Continuing this process, we have
$$ \bigl\vert \bigl({\mathcal{L}}' (v_{n}) (t_{2})\bigr)- \bigl({\mathcal{L}}' (v_{n}) (t_{1}) \bigr)\bigr\vert \leq \Vert m \Vert_{\infty}\biggl\{ \frac{\vert t_{2}^{\alpha-1} -t_{1}^{\alpha-1} \vert}{\Gamma(\alpha)} + \frac{\Delta\vert t_{2}-t_{1}\vert}{\Gamma(\alpha-1)} + \frac{\Delta\vert t_{2}-t_{1}\vert }{\Gamma(\alpha-p+1 )} \biggr\} $$
and
$$\begin{aligned} \bigl\vert \bigl({\mathcal{L}}'' (v_{n}) (t_{2})\bigr)- \bigl({\mathcal{L}}'' (v_{n}) (t_{1}) \bigr)\bigr\vert \leq& \biggl\vert \frac{1}{\Gamma(\alpha-2)}\int_{0}^{t_{1}} \bigl[(t_{2}-s)^{\alpha-3}-(t_{1}-s)^{\alpha-3}\bigr] v_{n}(s)\,ds \\ &{}+\frac{1}{\Gamma(\alpha-2)}\int_{t_{1}}^{t_{2}} (t_{2}-s)^{\alpha -3}v_{n}(s)\,ds \biggr\vert \\ \leq& \Vert m \Vert_{\infty}\frac{\vert t_{2}^{\alpha-2} -t_{1}^{\alpha -2} \vert}{\Gamma(\alpha-1 )}, \end{aligned}$$
and, finally, for every \(i=1,\ldots, k\),
$$\begin{aligned}& \bigl\vert \bigl({}^{c}D^{q_{i}}{\mathcal{L}} (v_{n}) (t_{2})\bigr)- \bigl({}^{c}D^{q_{i}}{ \mathcal{L}} (v_{n}) (t_{1}) \bigr)\bigr\vert \\& \quad \leq \Vert m\Vert_{\infty}\biggl\{ \frac{\vert t_{2}^{\alpha- q_{i}} -t_{1}^{\alpha-q_{i}} \vert}{\Gamma(\alpha-q_{i}+1 )} + \frac{2\Delta\vert t_{2}^{2-q_{i}} -t_{1}^{2-q_{i}} \vert}{\Gamma(3-q_{i}) \Gamma(\alpha-1 )} + \frac{2\Delta\vert t_{2}^{2-q_{i}} -t_{1}^{2-q_{i}} \vert}{\Gamma(3-q_{i})\Gamma(\alpha-p+1 )} \biggr\} . \end{aligned}$$

We see that the right-hand sides of the above inequalities tend to zero as \(t_{2}\to t_{1}\).

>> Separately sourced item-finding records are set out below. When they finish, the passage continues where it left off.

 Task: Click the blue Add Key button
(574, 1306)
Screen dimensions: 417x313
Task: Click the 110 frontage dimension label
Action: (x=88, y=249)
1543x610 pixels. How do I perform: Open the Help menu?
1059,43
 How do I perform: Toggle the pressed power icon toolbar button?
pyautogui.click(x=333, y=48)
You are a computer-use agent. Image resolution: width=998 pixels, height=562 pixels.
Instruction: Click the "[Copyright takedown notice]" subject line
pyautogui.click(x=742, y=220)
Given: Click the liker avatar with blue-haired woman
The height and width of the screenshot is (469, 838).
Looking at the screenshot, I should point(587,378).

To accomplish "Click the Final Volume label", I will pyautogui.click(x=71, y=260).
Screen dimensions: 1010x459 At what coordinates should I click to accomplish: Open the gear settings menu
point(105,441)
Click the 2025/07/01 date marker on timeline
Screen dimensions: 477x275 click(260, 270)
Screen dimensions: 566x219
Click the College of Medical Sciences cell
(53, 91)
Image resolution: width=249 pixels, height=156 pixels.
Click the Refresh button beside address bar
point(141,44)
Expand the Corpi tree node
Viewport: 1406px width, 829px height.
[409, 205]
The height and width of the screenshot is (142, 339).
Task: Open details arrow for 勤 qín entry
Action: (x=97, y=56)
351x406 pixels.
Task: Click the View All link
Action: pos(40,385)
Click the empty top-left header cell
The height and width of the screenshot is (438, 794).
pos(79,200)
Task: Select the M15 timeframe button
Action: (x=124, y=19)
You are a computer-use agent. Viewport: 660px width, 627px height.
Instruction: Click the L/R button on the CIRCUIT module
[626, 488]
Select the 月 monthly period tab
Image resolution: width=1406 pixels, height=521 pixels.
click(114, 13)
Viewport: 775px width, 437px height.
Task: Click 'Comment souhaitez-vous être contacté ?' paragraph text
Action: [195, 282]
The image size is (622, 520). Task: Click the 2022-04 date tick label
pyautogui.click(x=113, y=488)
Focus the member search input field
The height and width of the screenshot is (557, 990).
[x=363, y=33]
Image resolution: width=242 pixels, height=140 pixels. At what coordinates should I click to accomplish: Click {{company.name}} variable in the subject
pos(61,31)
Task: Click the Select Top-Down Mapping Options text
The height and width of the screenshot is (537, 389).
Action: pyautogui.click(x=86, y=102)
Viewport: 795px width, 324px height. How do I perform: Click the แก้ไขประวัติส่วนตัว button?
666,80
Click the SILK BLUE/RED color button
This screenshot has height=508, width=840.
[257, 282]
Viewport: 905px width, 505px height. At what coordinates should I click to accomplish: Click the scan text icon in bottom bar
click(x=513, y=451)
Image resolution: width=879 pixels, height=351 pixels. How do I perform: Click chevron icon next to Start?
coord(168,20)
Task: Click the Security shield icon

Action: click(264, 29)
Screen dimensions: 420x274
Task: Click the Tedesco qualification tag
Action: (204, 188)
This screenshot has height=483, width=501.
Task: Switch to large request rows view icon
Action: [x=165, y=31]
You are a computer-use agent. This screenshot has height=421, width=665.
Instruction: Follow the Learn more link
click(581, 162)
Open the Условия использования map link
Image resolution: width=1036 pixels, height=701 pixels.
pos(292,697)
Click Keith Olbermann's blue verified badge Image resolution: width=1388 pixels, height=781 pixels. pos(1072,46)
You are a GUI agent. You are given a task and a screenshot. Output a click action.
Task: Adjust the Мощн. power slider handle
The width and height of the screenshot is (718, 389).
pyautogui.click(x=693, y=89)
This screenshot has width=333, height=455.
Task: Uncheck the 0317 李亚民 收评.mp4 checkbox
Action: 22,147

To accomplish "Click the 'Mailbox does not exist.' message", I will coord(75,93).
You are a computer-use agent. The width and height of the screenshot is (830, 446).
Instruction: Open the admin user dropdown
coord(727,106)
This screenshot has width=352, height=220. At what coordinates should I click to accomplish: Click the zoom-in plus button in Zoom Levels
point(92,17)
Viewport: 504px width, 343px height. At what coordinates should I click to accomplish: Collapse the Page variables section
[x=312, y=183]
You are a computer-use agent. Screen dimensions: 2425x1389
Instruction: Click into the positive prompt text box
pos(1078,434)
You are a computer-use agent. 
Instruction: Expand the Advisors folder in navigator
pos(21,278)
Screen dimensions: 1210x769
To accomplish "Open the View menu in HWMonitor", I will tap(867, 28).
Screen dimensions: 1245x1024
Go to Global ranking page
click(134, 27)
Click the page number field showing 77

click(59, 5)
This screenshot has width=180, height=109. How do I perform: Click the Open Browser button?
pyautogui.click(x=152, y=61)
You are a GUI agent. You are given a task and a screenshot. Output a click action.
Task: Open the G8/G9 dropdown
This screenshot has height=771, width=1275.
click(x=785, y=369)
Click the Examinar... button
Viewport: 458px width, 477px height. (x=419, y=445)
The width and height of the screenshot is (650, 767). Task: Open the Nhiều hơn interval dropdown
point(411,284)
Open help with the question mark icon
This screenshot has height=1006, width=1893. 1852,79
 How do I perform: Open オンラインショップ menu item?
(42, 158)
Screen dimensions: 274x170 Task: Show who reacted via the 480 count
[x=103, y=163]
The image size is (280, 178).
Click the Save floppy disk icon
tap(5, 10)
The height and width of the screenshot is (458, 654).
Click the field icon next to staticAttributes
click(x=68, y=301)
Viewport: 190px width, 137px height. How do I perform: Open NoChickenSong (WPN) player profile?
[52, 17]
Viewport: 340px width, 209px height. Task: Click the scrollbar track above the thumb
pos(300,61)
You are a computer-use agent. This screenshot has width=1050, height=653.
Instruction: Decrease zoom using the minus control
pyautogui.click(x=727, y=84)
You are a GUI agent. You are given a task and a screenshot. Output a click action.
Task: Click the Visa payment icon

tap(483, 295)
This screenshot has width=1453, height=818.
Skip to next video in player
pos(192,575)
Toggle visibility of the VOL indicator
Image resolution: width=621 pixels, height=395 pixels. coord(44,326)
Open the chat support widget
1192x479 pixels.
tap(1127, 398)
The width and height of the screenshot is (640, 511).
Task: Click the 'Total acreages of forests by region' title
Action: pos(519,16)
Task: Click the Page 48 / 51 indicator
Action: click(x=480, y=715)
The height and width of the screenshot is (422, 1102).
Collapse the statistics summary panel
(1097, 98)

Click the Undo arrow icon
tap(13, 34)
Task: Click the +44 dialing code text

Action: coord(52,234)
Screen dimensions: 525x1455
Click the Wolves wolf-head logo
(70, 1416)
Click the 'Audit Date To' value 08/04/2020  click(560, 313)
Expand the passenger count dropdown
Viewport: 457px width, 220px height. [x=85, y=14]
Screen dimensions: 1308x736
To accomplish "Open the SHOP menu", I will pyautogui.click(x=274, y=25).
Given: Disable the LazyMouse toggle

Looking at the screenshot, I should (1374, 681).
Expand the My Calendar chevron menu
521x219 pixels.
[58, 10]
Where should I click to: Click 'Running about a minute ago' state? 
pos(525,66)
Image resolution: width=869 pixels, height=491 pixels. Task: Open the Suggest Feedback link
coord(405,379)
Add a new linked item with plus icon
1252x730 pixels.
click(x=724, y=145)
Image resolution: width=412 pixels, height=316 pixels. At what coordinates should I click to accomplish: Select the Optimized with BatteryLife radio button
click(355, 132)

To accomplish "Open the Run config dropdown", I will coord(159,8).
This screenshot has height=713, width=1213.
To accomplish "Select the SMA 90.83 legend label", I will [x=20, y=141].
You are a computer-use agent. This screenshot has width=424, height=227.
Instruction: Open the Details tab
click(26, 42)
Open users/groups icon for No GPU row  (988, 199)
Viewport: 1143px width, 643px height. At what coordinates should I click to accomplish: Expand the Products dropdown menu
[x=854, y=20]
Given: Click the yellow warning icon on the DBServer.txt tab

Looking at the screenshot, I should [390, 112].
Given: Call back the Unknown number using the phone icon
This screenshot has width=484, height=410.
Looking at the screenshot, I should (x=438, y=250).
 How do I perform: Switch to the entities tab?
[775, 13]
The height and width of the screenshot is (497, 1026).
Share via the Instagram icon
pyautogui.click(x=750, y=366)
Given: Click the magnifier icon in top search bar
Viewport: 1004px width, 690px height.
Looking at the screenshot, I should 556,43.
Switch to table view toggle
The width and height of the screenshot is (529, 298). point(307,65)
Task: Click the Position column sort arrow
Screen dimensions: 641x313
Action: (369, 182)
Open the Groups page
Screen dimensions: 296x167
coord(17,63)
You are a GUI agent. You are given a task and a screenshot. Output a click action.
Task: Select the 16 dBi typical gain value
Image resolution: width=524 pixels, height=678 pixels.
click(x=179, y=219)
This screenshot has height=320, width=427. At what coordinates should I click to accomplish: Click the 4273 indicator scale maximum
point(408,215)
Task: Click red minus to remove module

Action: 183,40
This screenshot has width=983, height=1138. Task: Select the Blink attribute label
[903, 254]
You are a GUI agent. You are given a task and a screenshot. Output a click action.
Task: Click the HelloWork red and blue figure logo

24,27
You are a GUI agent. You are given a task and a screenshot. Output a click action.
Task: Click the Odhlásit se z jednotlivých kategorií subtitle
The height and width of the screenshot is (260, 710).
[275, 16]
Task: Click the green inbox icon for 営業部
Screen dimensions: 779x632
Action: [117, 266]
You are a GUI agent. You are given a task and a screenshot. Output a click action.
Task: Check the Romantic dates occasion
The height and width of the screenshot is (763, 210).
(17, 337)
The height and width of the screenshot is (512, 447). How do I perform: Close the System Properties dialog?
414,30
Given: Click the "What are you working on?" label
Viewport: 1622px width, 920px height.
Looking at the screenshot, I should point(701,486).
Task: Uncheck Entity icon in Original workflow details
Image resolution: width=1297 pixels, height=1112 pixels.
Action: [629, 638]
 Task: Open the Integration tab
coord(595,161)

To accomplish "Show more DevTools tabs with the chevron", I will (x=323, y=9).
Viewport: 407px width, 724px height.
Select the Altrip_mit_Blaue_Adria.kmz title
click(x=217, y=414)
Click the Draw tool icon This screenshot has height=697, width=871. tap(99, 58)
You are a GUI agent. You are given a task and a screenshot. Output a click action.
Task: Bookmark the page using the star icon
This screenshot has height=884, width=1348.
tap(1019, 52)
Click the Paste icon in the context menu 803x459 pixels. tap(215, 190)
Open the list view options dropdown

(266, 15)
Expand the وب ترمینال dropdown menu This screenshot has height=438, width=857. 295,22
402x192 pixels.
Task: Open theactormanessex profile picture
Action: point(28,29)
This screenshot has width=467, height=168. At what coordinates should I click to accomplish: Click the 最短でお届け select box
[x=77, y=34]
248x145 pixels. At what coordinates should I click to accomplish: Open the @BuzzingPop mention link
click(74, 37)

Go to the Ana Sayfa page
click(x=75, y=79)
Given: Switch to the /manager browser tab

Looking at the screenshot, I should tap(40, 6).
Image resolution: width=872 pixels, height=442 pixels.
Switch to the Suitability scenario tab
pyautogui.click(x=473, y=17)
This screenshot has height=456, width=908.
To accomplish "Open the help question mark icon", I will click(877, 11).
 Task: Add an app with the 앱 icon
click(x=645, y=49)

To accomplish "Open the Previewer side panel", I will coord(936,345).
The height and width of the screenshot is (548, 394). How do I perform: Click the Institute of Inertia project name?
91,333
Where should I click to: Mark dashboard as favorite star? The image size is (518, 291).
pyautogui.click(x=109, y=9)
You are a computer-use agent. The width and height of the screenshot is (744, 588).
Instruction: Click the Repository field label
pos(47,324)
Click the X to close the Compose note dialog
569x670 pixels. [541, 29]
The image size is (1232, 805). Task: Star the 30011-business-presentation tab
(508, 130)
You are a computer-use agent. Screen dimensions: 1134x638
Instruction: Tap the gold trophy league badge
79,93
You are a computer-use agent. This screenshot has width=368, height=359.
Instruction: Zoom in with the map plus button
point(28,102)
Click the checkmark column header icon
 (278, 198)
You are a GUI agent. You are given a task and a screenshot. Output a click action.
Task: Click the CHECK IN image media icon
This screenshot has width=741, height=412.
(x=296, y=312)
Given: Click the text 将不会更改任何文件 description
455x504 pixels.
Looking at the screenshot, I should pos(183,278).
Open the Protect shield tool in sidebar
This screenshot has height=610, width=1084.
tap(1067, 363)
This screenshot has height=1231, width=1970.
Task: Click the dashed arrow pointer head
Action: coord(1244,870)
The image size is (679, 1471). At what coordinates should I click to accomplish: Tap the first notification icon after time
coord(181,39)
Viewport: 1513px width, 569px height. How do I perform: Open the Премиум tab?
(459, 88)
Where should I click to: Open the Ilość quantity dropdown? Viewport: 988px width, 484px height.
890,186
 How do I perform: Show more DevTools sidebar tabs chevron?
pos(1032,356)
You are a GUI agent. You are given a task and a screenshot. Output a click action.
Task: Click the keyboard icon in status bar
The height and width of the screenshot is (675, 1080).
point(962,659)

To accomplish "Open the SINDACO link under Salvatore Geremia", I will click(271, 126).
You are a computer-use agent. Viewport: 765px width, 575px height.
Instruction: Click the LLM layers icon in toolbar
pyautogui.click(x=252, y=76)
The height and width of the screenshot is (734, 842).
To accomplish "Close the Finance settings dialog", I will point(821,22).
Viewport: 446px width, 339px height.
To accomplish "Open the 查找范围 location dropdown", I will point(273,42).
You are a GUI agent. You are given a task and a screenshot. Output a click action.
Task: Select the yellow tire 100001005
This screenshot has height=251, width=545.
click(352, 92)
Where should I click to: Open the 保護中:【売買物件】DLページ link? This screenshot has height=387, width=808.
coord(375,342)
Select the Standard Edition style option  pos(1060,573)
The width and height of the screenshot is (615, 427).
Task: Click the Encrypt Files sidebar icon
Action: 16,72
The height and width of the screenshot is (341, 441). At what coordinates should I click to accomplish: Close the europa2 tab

Thus, the sequence \(\{{\mathcal{L}} (v_{n})\}\) is equi-continuous and by using the Arzelá-Ascoli theorem, we see that there is a uniformly convergent subsequence. So, there is a subsequence of \(\{v_{n}\}\) (we denote it again by \(\{v_{n}\}\)) such that \({\mathcal{L}} (v_{n})\to{\mathcal{L}} (v)\). Note that \({\mathcal{L}} (v) \in {\mathcal{L}} (S_{F,u})\). Hence, \(A(u) ={\mathcal{L}} (S_{F,u})\) is compact for all \(u\in Y\). So \(A(u)\) is compact.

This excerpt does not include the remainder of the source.